In some embodiments, the telemetry memory bridge includes a mask register having a first mask bit associated with a first processor core of the plurality of processor cores and a second mask bit associated with a second processor core of the plurality of processor cores, and the telemetry memory bridge is configured to determine a first result associated with the first status bit based on a value of the first mask bit; and determine a second result associated with the second status bit based on a value of the second mask bit, wherein a determination that the first set of telemetry data corresponds to an incomplete set of telemetry data for the first epoch is based on the first result or the second result.

In some embodiments, the defined condition is an epoch overlap condition in which the first epoch overlaps in part with a second epoch for telemetry data collection.

In some embodiments, the telemetry memory bridge is configured to receive a third set of telemetry data associated with operation of the plurality of processor cores during a third epoch for telemetry data collection; and determine that one or more telemetry data instances for the first epoch are missing at a time when the third set of telemetry data was received.

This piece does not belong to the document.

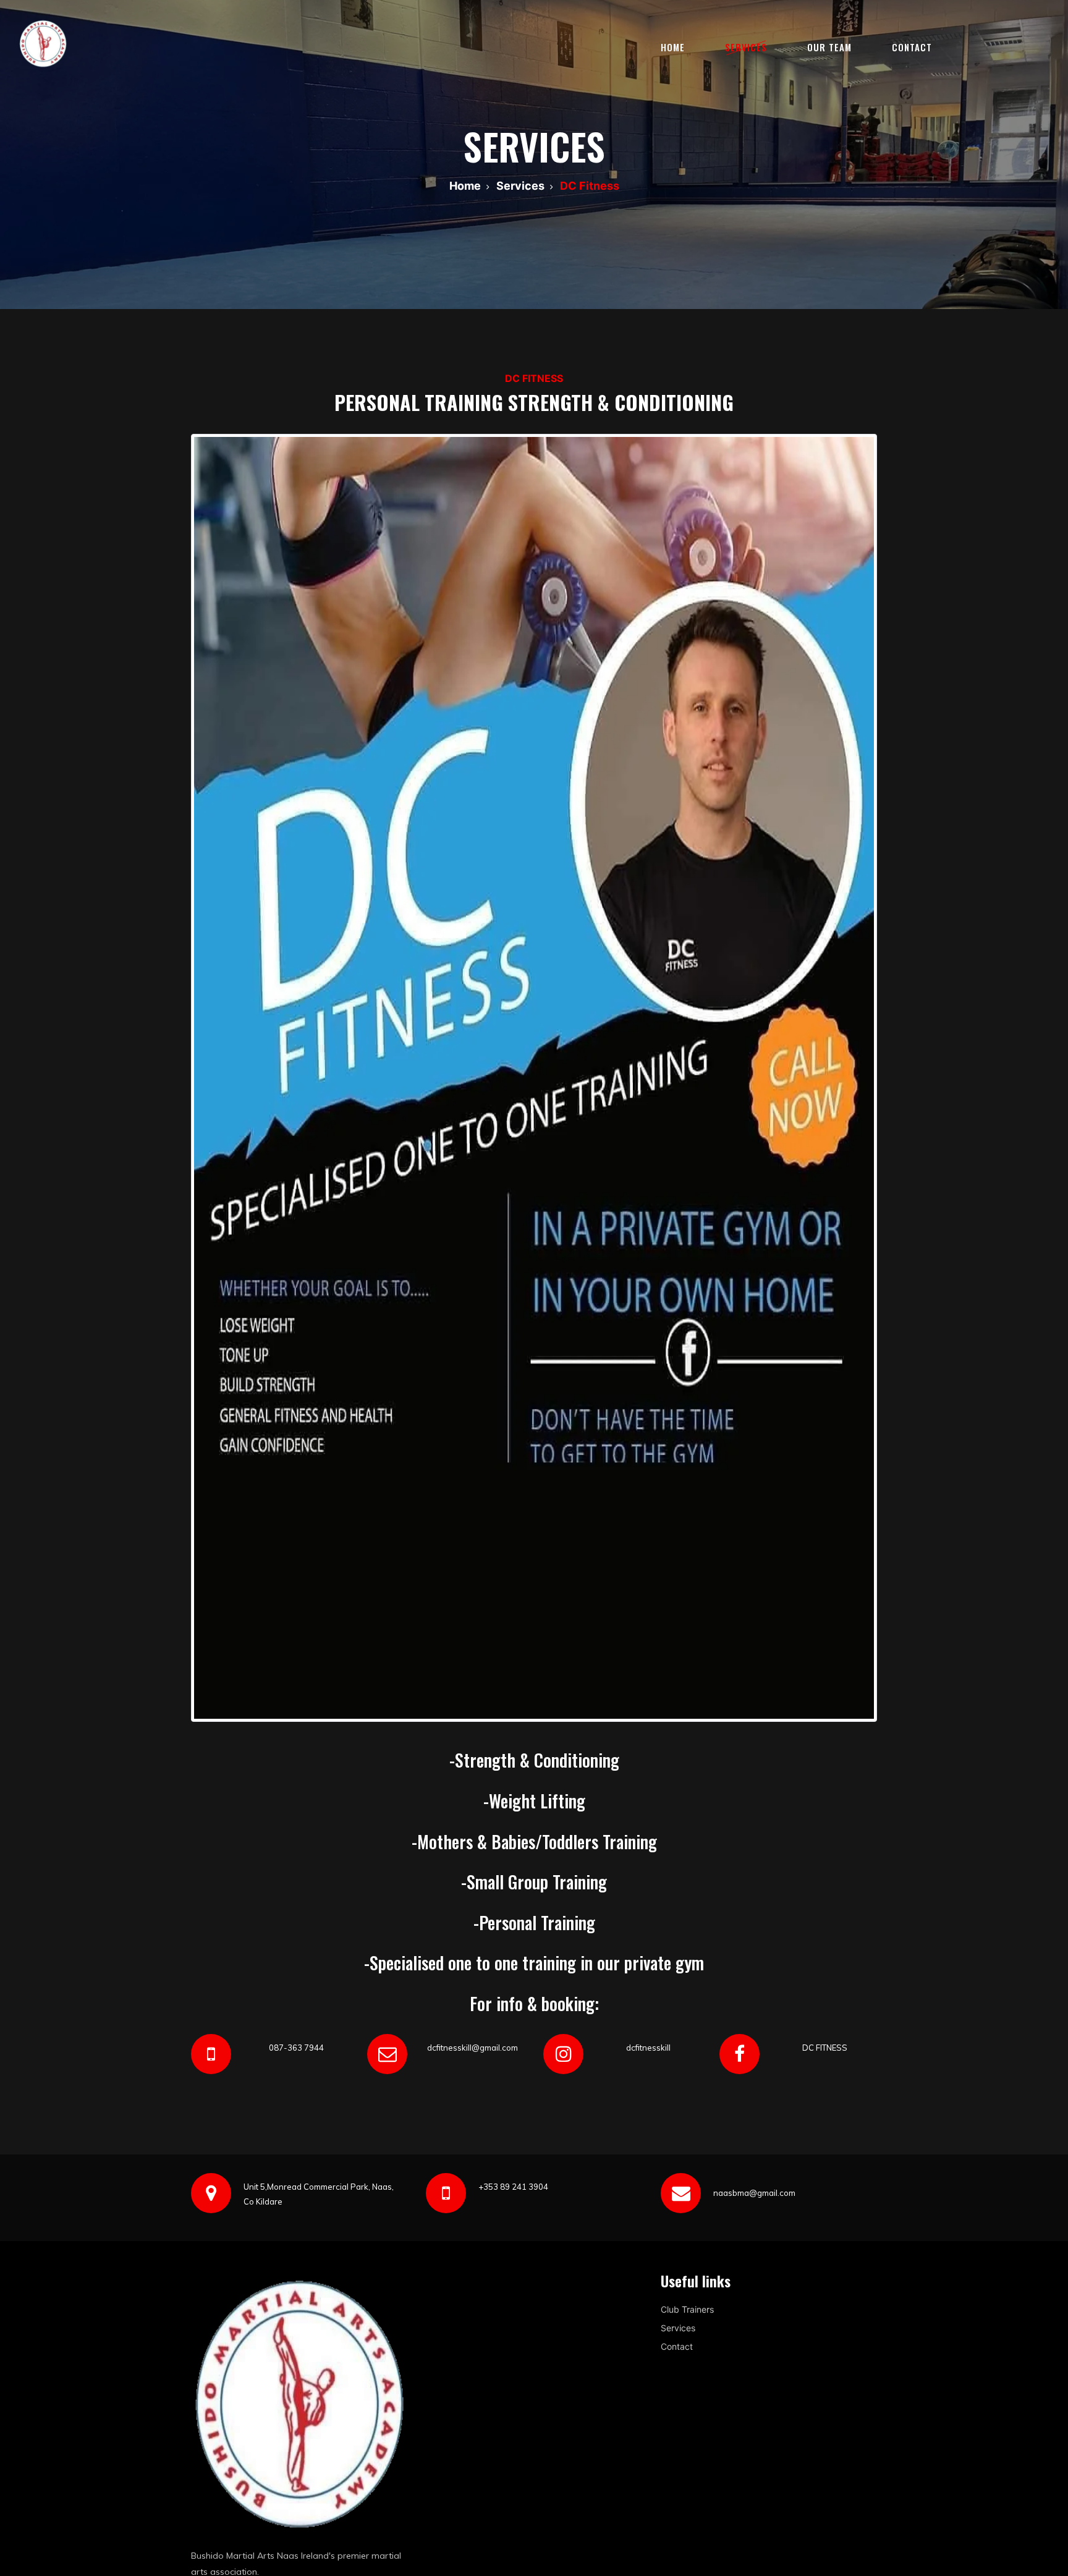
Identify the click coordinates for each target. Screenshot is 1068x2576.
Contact (912, 47)
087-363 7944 (296, 2048)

In some embodiments, the telemetry memory bridge is configured to determine that the second set of telemetry data corresponds to a complete set of telemetry data for a second epoch for telemetry data collection, the second epoch different than the first epoch, wherein transmitting the message is in response to a determination that the second epoch is concluded before the first epoch.

The above description illustrates various embodiments of the present disclosure along with examples of how aspects of these embodiments may be implemented. The above examples and embodiments should not be deemed to be the only embodiments, and are presented to illustrate the flexibility and advantages of the present disclosure as defined by the following claims. For example, although certain embodiments have been described with respect to particular process flows and steps, it should be apparent to those skilled in the art that the scope of the present disclosure is not strictly limited to the described flows and steps. Steps described as sequential may be executed in parallel, order of steps may be varied, and steps may be modified, combined, added, or omitted. As another example, although certain embodiments have been described using a particular combination of hardware and software, it should be recognized that other combinations of hardware and software are possible, and that specific operations described as being implemented in software can also be implemented in hardware and vice versa.

The specification and drawings are, accordingly, to be regarded in an illustrative rather than restrictive sense. Other arrangements, embodiments, implementations, and equivalents will be evident to those skilled in the art and may be employed without departing from the spirit and scope of the present disclosure as set forth in the following claims.